Quem ligava era Bruna Benevides, da Associação Nacional de Travestis e Transexuais (Antra). Desde abril daquele ano, Bruna trabalhava como consultora da escola de Samba Paraíso do Tuiuti. A agremiação de São Cristóvão, zona Norte carioca, preparava um samba-enredo sobre Xica Manicongo: a escravizada que, tendo vivido na Salvador do século XVI, é hoje considerada a primeira travesti não-indígena brasileira.
“A Bruna procurava lideranças trans para participar do desfile”, lembra Jovanna. “E eu fui a primeira pessoa que ela convidou. Chorei de emoção”. Naquela noite, Jovanna “amanheceu o dia em claro”. Animada com a proposta, que aceitou de pronto, não dormiu um só minuto.
>>Leia também: No 1º encontro de travestis e transexuais, ativistas cobram segurança para atuar
Não que Jovanna Baby seja uma mulher carnavalesca. “Só desfilei duas vezes a vida toda”, conta.
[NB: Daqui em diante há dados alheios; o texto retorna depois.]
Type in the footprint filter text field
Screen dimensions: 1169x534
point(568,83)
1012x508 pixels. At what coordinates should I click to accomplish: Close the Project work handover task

Acontece que, num dos países que mais mata pessoas trans e travestis em todo mundo (foram 122 assassinados em 2024, segundo levantamento da Antra), um samba-enredo protagonizado por elas tem um quê de revolução. “Meu sentimento é de reparação”.
Jovanna será uma das 28 traviarcas do desfile “Quem tem medo de Xica Manicongo”, que a escola carioca leva para a Sapucaí no próximo dia 4. “Traviarca” é como a comunidade chama as travestis mais velhas. Trata-se daquelas que lançaram as bases para que o movimento ganhasse corpo no Brasil. E que, ao sobreviver num país transfóbico – onde a expectativa de vida de uma pessoa trans é de 35 anos – fizeram da própria vida um ato de resistência.

Deborah Sabará, do Grupo Gold: “Esse desfile é um ato político” (Foto: reprodução Instagram)
Além dela, o carro do traviarcado vai ser composto por nomes como Gilmara Cunha, fundadora do Grupo Conexão G, da favela da Maré (RJ). E pela capixaba Deborah Sabará, do Grupo Orgulho, Liberdade e Dignidade (GOLD). “Vou desfilar na Sapucaí, mas meu sentimento é o de participar de um evento político”, conta Deborah, sem esconder a animação. Ela é apaixonada pelo Carnaval: só em 2025, já saiu por seis escolas de samba do Espírito Santo. O desfile do próximo dia 4 será sua estreia na Sapucaí. “E não vou encenar o papel de uma personalidade histórica. As homenageadas seremos nós mesmas. Isso é incrível”.
O convite para desfilar na Sapucaí soa a Jovanna como uma espécie de coroação de uma trajetória que já dura mais de quatro décadas. Ela saiu de casa aos 13 anos de idade, para “me tornar a mulher que eu tinha o direito de ser”. Rumou para Vitória, capital do Espírito Santo. Naquele tempo, início dos anos 1970, termos como “transexual” e travesti não faziam parte do léxico nacional. “Nas ruas, diziam que éramos homens que se vestiam de mulher”, diz ela. “Levou um tempo até que eu me entendesse como uma mulher transgênero”.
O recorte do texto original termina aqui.